Saturday, November 10, 2012

#34 WHEN LETTING GO FINALLY DOES

My grandmother's china cabinet just left my apartment. Last week it was the peach chairs she and my grandfather sipped coffee in every morning.  Her Waterford crystal is now lined up on my end table.  Their life seemed so peaceful to me. So put together. Their "stuff" always gave me a peace. A peace I am now letting go of. A peace that wasn't mine to begin with.

As each piece leaves and as each box is packed I am overwhelmed.  Twelve years ago I moved here with a man I no longer speak to. A dog who has long since died. A turtle who is now free in a lake in New Jersey. These walls have had many roommates come and go. Many tears. Many laughs. Many celebrations. These are all things that make a home. Right? Memories. Reasons to stay. History.

Yet I am leaving.

The couple who took my china cabinet are in their 20's and newly married.  To them, this is just the beginning.  The beginning of the rest of their lives.  They are living the same dream I lived at their age.  I felt so lucky. I thought I had it right.  All lined up.  And I did, to be honest. I had it all lined up if I had planned not to grow, work, evolve and be different.  If i hadn't decided to be an award winning comedian, an entrepreneur, a native New Yorker, a feminist, a humanist...if I hadn't been all of those things, I'd have been just like them.  Right.
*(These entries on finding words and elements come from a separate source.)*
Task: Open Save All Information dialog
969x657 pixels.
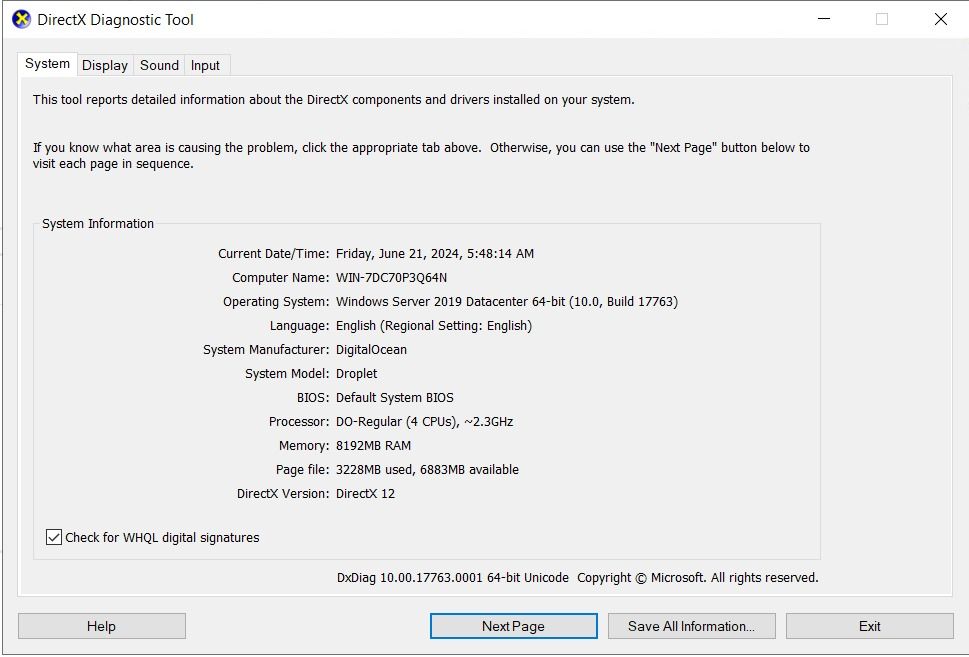Action: click(691, 626)

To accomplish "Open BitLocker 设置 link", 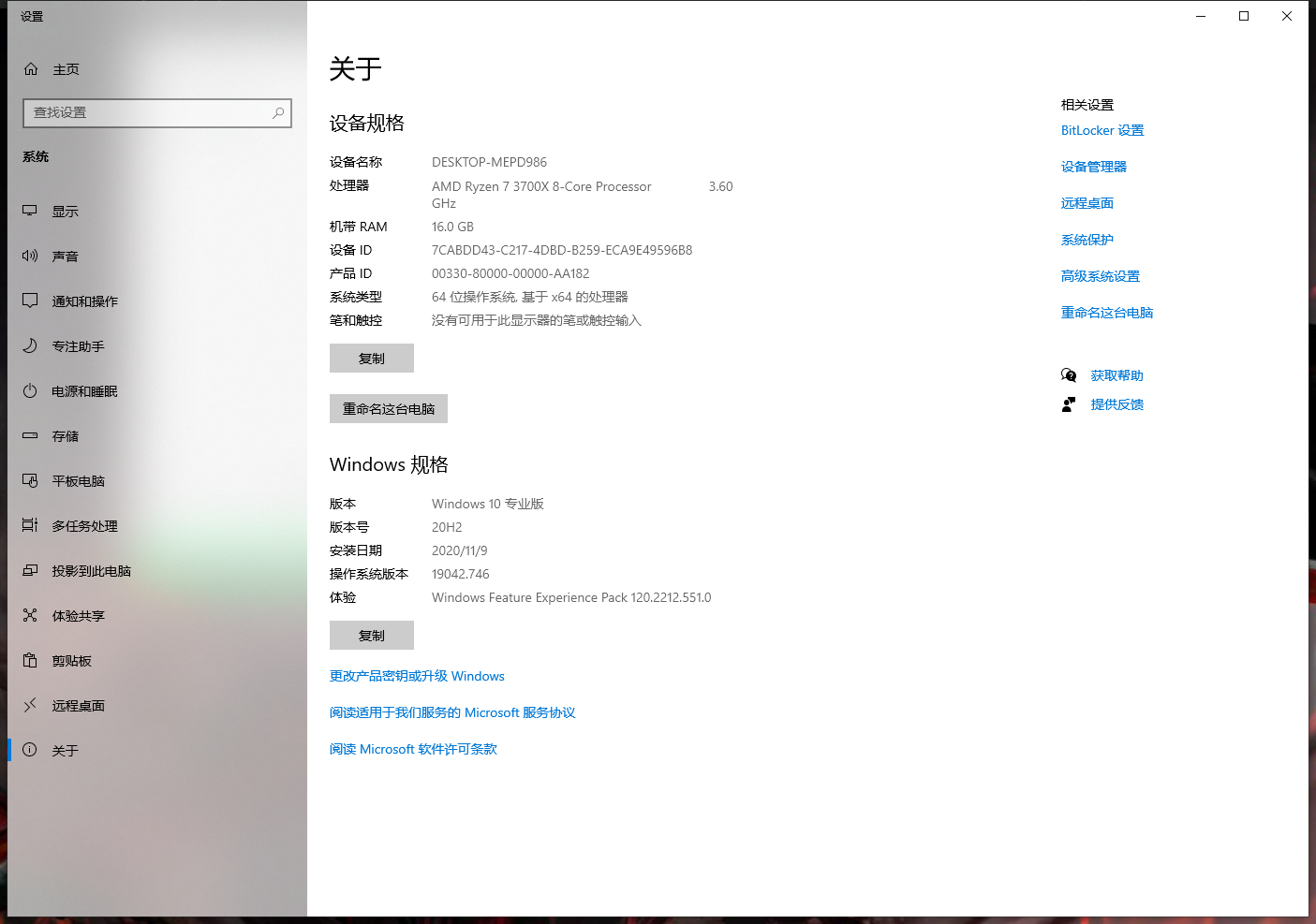I will point(1102,130).
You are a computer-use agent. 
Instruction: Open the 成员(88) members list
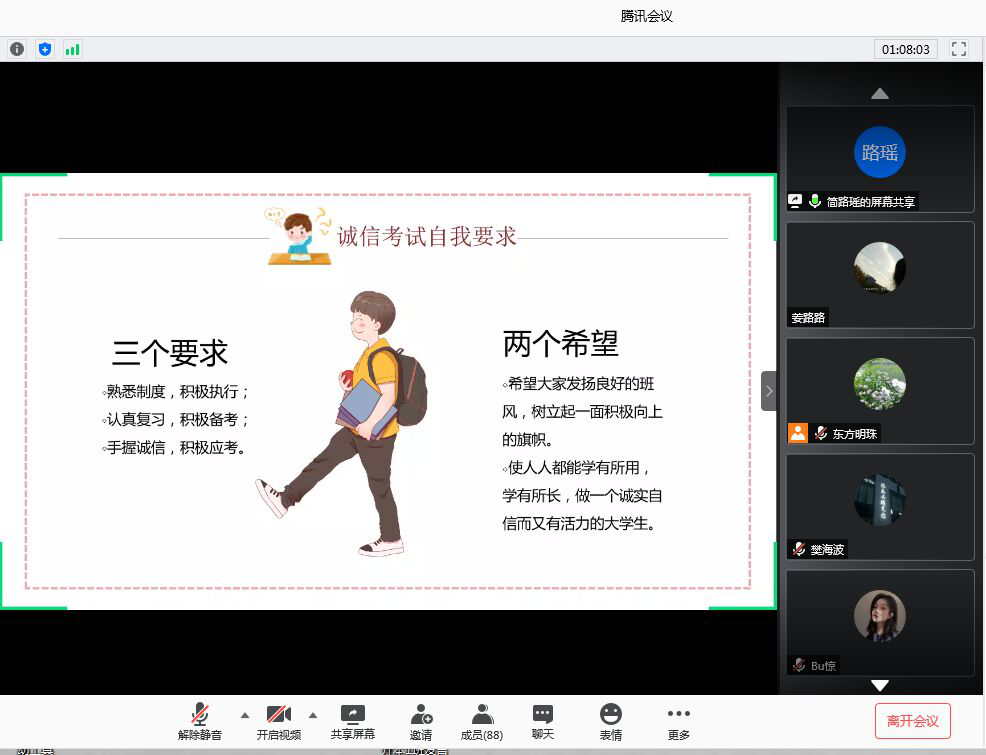pyautogui.click(x=482, y=721)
As I sit here feeling melancholy about tearing up my "home", the saddest part is the saying goodbye to something that was so terribly wrong for me.  I look back now and know my choice to move out of my home and in with my boyfriend was the wrong choice.  For me.  At 27 you would think it would've been the exact right thing to do.  But it wasn't for a very specific reason- my talent. 

My talent. It sounds so pompous. But it isn't really. Let me try to explain what it's like. My talent. When I was a kid and through my 20's my talent was very on the surface.  I could be in the middle of some conversation with my family, for example, and then I would need to suddenly get up and go to my room.  It got to be that my family understood my abrupt exits as normal.  My talent needed a moment alone with me and it wouldn't take no for an answer. It was aggressively vocal.  It didn't care what "life things" i was trying to do- when it needed to speak it wanted my full attention.  It was heavenly to be needed and used that way. It still is.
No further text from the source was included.